## ТЕКСТ ДЛЯ ИЗУЧЕНИЯ
===============

Здесь тоже весна двигается, как и у тебя там, но я ее мало вижу и только по грачам определяю да по капели.
Целую тебя, милый, трижды. Главное, дай Бог тебе здоровья.
Твоя Аля
<ПАСТЕРНАКУ>; 1 января 1959
Дорогой мой Боренька! Пишу тебе в первый день Нового года — и как же мне хочется, чтобы этот новорожденный принес тебе счастье, покой, внутреннюю свободу! Все время думаю о тебе, о вас двоих, и то, что было подсказано чутьем, теперь превратилось в убеждение.
Все в этой встряске[172]переместилось лишь для того, чтобы занять свое истинное место. Так оно и должно было быть. Произошла великая переоценка ценностей, величайшее испытание чувств на прочность, слов на действие. И это — ты меня поймешь — твой праздник. Именно так из Страстной недели родилась Пасха. И это — наш праздник, тех, кто по-настоящему с тобой. Праздник разных — и родных — людей. Так будем же праздновать! К Оле мое отношение было противоречивым — таким, как она сама, — легким и отчасти легкомысленным, как она сама, — тот ли она человек, что тебе нужен? в чем-то да, а в чем-то нет — вам виднее, и дай вам Бог счастья, думалось мне, когда думалось. Теперь и это выяснено, и это встало на место. Та легкость, простота, то «само собой разумеется», та естественность, с которой она в эти дни — и навсегда — подставила плечо под твою ношу, та великолепная опрометчивость и непосредственность, с которой она, как ребенку, раскрыла объятья твоей судьбе, определили и ее самое, и ее место — с тобой и в тебе.
Сейчас все раскрыто, все обнажено, отметено все лишнее, осталось правдивое, верное, насущное, как воздух, хлеб, вода. И какое, о Господи, счастье, что из всей этой путаницы, как из пены морской, как из клетки адамовых ребер, встала рядом с тобой на суд веков, — навечно, — эта женщина, жена, — встала противовесом всех низостей, предательств, выспренностей и пустословии.

===============

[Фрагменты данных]
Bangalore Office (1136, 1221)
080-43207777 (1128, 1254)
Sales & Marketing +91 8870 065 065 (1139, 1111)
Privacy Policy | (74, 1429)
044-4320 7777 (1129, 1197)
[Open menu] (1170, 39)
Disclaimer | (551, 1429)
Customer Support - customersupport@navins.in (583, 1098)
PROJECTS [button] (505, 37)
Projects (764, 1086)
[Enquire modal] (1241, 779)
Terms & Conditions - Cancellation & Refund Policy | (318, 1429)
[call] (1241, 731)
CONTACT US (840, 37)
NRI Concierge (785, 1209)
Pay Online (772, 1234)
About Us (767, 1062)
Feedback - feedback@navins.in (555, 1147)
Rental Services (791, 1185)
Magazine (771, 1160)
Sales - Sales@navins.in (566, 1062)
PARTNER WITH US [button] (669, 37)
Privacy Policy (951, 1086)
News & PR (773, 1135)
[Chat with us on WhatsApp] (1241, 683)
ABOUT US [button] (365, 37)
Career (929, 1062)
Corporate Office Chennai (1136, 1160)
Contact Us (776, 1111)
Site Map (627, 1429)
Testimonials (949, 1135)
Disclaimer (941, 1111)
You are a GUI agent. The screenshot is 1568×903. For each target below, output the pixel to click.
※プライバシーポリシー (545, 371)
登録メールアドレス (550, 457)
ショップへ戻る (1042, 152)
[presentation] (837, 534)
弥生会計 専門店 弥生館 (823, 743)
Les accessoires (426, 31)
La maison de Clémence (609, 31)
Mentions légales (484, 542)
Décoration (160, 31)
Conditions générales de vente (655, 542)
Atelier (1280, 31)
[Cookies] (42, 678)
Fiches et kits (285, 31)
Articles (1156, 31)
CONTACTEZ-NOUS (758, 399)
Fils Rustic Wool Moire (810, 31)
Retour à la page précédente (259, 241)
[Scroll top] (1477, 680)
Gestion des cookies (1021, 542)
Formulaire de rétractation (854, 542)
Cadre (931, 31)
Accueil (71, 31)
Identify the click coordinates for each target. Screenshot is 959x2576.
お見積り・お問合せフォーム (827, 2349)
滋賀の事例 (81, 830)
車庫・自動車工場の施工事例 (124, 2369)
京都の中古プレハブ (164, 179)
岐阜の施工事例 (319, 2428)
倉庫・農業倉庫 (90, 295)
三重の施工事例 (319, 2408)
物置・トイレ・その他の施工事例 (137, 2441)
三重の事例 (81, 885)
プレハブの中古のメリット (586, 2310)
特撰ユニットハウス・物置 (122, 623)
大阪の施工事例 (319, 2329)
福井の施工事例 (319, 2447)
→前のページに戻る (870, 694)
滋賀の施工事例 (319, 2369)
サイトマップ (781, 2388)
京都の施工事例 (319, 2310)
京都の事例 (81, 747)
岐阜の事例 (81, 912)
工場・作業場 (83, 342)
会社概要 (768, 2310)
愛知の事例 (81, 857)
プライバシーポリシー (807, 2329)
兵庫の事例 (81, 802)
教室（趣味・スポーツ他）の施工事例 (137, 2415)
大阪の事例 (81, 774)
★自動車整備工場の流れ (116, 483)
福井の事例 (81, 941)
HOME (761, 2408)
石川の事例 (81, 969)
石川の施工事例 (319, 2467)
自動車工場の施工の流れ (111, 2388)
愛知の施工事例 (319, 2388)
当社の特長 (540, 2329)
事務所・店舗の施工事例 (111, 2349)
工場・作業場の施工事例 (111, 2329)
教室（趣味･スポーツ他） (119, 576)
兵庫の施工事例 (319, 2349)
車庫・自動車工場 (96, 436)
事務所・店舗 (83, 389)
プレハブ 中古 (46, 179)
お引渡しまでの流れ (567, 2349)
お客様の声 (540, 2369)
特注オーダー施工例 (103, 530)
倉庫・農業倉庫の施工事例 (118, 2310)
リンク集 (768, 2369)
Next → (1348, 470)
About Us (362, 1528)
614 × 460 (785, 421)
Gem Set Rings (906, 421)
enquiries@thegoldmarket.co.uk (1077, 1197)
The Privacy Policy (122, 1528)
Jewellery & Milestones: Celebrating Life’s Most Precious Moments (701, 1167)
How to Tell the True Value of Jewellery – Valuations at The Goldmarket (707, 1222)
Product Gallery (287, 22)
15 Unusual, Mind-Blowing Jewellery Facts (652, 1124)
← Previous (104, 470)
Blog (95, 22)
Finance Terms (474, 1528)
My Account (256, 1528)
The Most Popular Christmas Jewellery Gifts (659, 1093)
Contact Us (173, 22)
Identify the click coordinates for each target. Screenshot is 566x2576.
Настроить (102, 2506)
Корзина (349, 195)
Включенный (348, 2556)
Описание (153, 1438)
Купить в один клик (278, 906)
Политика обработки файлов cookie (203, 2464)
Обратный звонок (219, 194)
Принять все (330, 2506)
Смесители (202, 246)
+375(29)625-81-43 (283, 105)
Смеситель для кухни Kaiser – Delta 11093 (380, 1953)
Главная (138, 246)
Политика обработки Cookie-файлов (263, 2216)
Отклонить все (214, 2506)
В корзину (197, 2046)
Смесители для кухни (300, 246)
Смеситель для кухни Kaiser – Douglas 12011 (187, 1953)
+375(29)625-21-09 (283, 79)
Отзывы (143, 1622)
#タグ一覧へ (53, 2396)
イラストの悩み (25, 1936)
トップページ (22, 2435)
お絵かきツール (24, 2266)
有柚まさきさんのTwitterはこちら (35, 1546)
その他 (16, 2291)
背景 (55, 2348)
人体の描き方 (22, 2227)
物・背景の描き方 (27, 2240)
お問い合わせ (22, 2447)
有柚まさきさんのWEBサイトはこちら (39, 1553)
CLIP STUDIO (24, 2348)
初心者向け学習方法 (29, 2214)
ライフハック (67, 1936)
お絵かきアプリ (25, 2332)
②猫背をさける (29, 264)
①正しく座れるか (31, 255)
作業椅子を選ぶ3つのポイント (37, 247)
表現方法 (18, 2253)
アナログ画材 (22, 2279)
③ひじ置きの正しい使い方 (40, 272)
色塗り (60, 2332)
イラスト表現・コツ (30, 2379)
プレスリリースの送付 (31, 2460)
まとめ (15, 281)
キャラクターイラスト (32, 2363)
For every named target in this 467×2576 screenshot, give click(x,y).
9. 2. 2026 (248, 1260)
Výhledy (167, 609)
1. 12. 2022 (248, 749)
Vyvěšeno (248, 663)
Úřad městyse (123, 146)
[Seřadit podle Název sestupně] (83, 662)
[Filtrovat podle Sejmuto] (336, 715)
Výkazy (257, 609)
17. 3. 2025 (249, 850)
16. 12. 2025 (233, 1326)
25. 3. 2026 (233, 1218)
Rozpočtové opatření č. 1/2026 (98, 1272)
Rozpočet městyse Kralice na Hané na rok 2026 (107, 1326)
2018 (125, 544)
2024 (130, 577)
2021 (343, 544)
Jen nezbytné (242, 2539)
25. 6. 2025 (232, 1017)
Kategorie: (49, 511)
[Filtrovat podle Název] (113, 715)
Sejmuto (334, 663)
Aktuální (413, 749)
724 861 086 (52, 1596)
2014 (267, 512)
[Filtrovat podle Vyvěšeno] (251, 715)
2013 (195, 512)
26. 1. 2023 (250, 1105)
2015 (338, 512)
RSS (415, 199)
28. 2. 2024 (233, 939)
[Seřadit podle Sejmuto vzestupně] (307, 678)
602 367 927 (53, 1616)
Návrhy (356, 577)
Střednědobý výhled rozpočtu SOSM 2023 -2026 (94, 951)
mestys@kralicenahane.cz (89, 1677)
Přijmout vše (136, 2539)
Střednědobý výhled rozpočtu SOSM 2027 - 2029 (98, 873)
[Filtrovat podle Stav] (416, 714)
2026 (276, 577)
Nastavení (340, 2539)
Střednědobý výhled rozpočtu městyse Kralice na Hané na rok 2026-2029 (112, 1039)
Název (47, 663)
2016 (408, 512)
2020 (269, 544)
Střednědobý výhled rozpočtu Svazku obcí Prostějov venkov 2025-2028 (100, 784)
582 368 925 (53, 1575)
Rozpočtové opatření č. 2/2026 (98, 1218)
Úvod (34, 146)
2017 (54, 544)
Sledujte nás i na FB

===============

## ЗАДАНИЕ
Перечислите всё, что, согласно учебному тексту, автор письма от 1 января 1959 года хочет получить для адресата от наступившего Нового года.

## РЕШЕНИЕ
Счастье, покой, внутренняя свобода.